Friday, May 19, 2017

Gedmatch Segment Triangulation Bar Chart

This is pretty simple.
Across the top of your chart you have header






You can see all the contact information for those in your possible triangulated groups.

I recommend you add one column to your spreadsheet so you can enter the name of the common ancestor you share with your match.

The segment bar chart (as the tree graphic) include only a portion of the people you match. (This is a Beta tool.)

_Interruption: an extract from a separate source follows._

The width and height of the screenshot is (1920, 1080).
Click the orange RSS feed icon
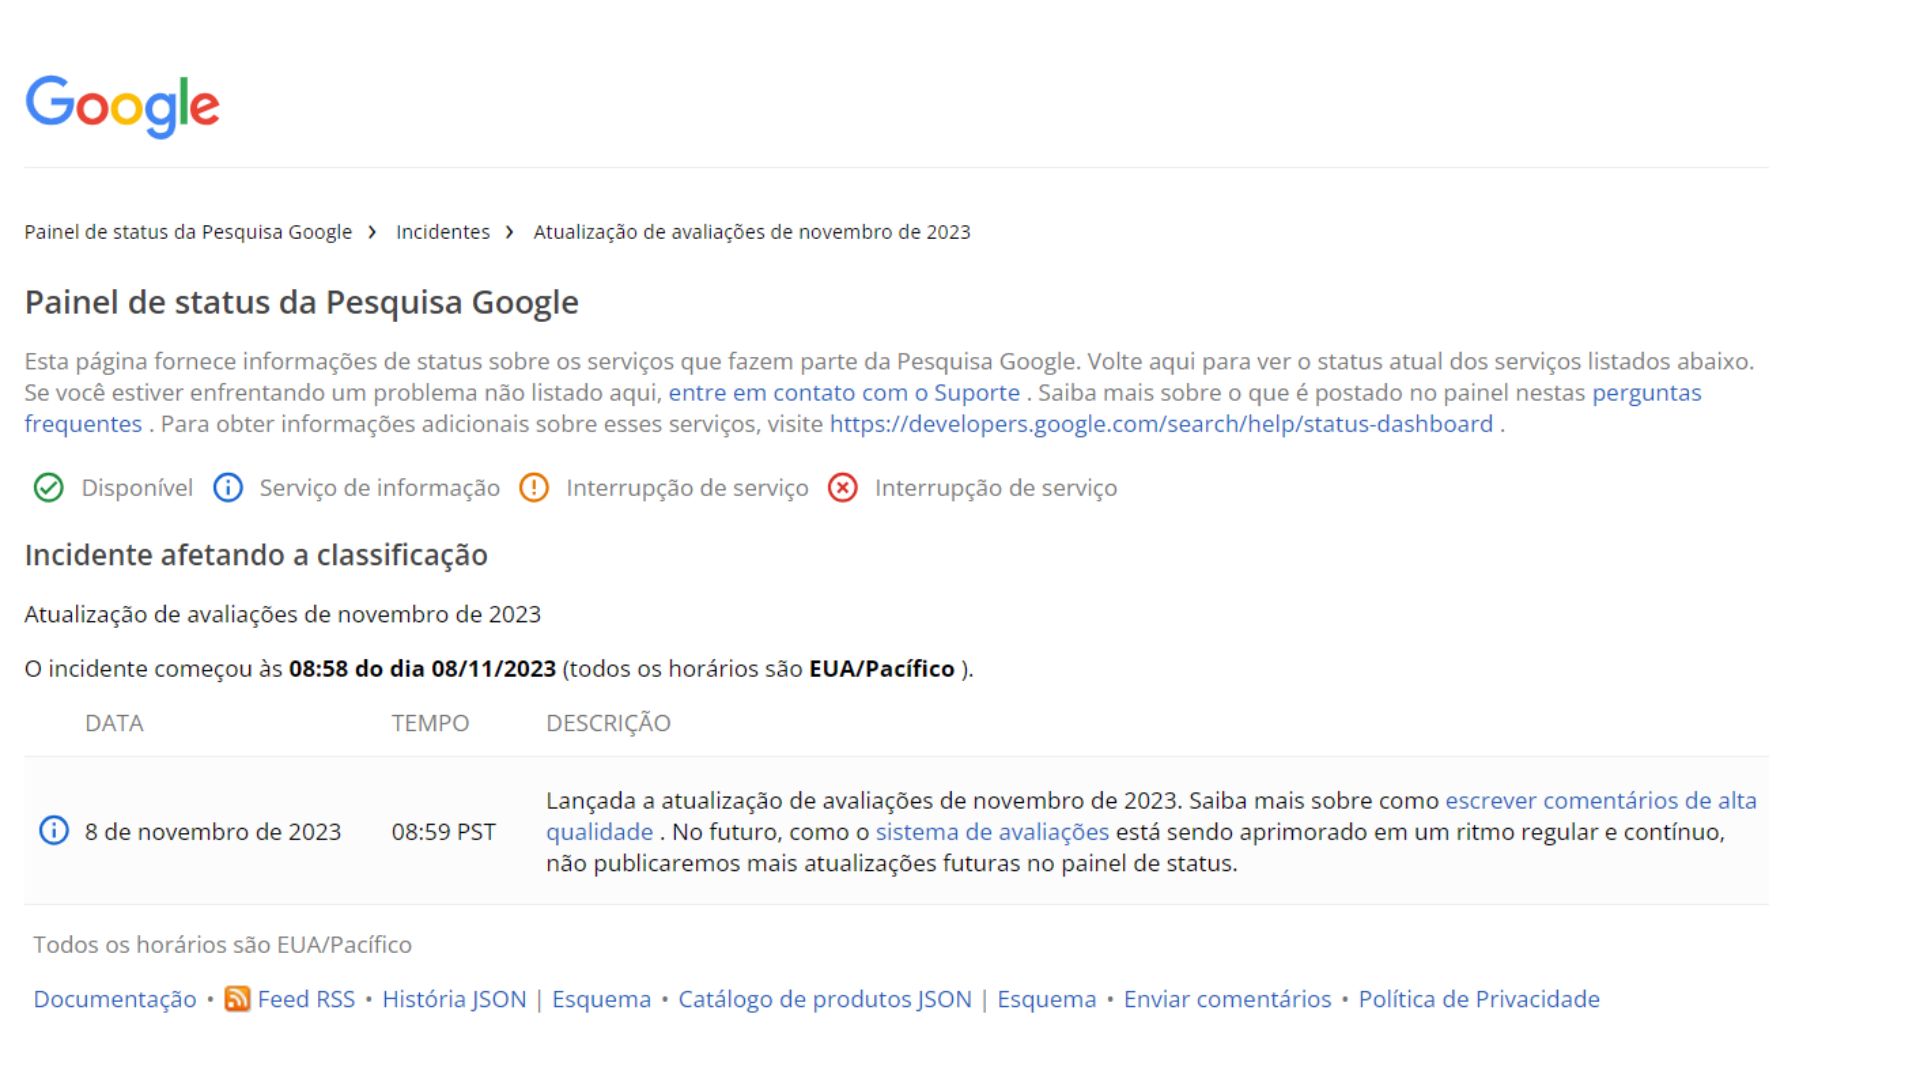tap(237, 999)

Pretend you are looking at a ruler with a segment laying on top. This ruler is divided into centemorgans (cM). The "from" and "to"  is the position where you and your matches measurement starts and ends.
To get a better idea you can reduce the view size of your page.
 Fig. 1

Every Match with overlapping segments in a TG will have a Common Ancestor – an ancestor who passed the DNA segment to each of them. Which ancestor you all share is determined by genealogy.-Jim Bartlett

The gray areas indicate a break where a new chromosome begins.

Where you see well aligned bars indicates common ancestors. 

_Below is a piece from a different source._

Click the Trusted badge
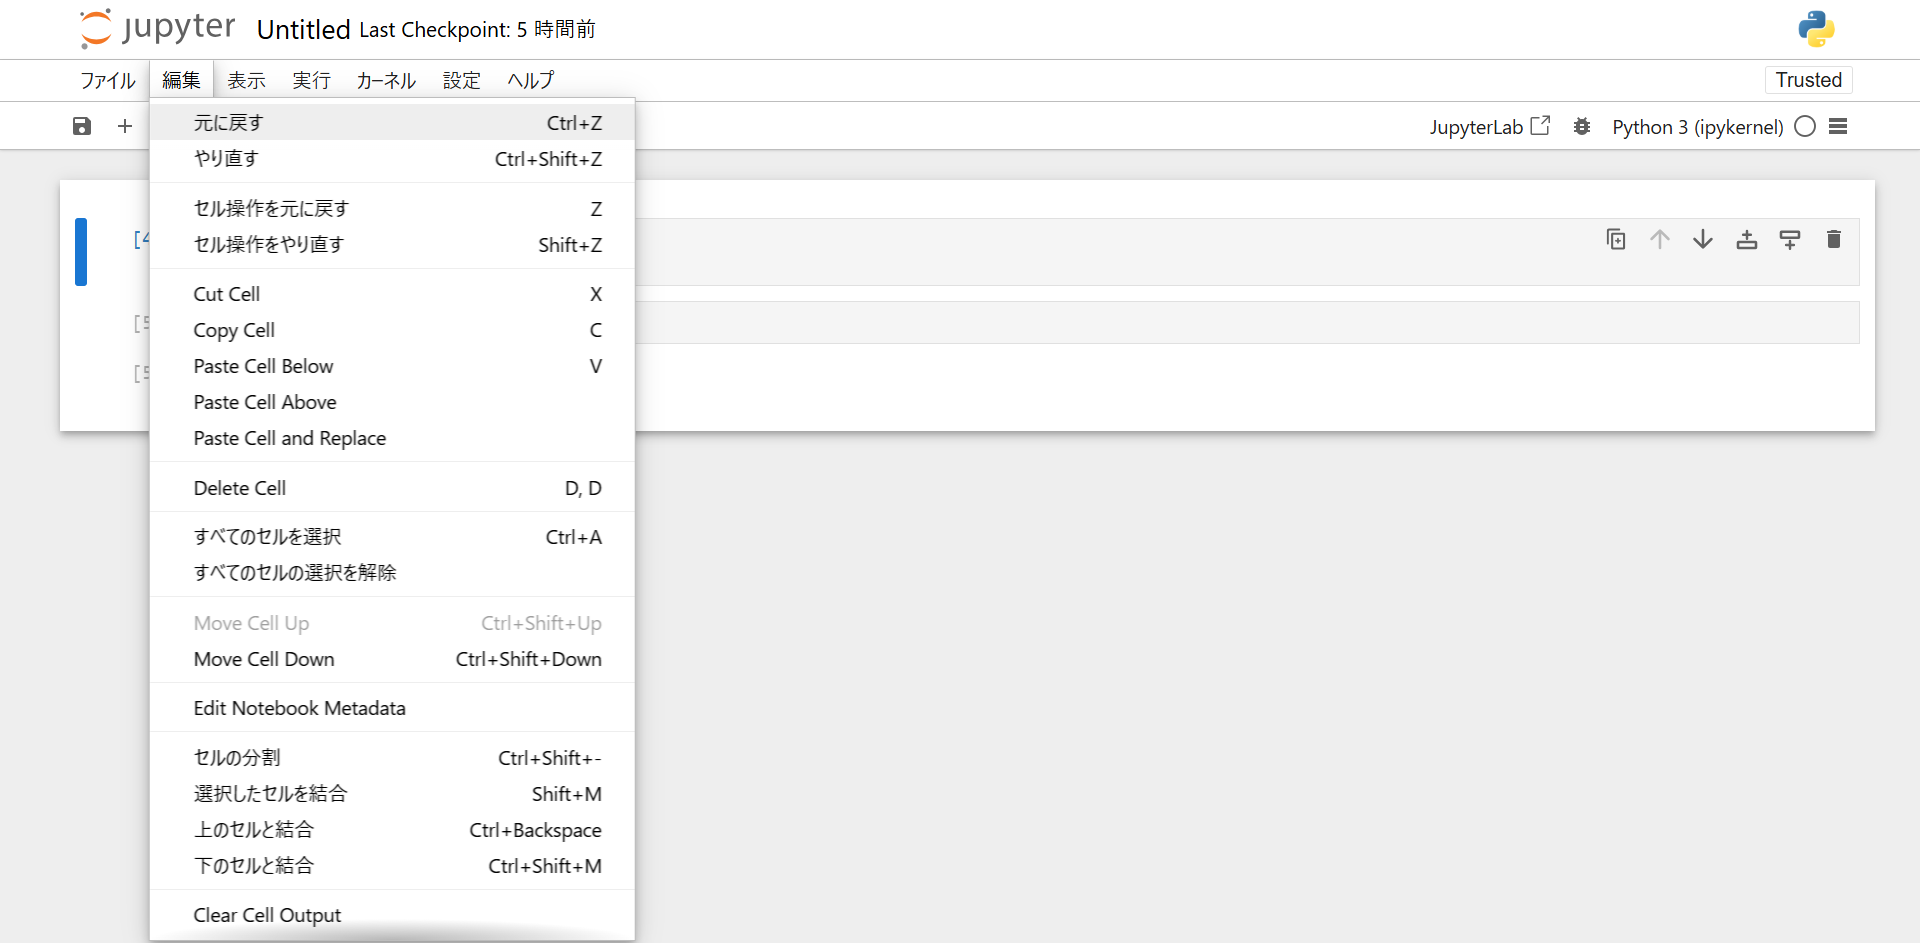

If you are new to triangulation, you should focus on those matches who share a 15 cM size or larger.
You often share different segments on different chromosomes with matches as you "climb" your trees. Each shared segment will represent a different common ancestor or set of grandparents. 

Contact those who overlap and share trees. Collaborate if you see who they need to add to connect with you.
  

When combining triangulation with a specific surname project, triangulation becomes a process of elimination. You confirm other branches of your tree as you search for those in your surname project. It is beneficial for everyone within the surname project to compare their Gedmatch Kit numbers to see where (if at all) they relate to others in the project. Not all cousins will match each other. Some will.

An example might be if you share atDNA with a cousin who descends from a common couple.

As an example I will use my fifth great-grandparents,  Hugh and Hannah (McCormick) Brady.

One match may descend from their daughter Mary and another may descend through Samuel, another through Ebenezer. Your most common ancestors with whom you share DNA is going to be Hugh or Hannah. Three cousins from different children's lines who match on the same place on the same chromosome confirm Hugh and Hannah as your common grandparents using atDNA. 

Now, do a surname search at your testing company, in this case search for McCormick. Can you find a McCormick who matches you and a known Brady cousin on this or another segment? This will help you figure out what piece of a chromosome is from Hugh and which part is from Hannah.

Begin sending emails to those people whose segments overlap yours and find out who your common matches are.

Happy Finding!




1 comment:

  1. Thanks to your excellent description about Segment Matching, I renewed my subscription to Tier I. Now I can understand what I am looking at ! It's also good that you mentioned " they hold the potential to be a triangulated group." Very important.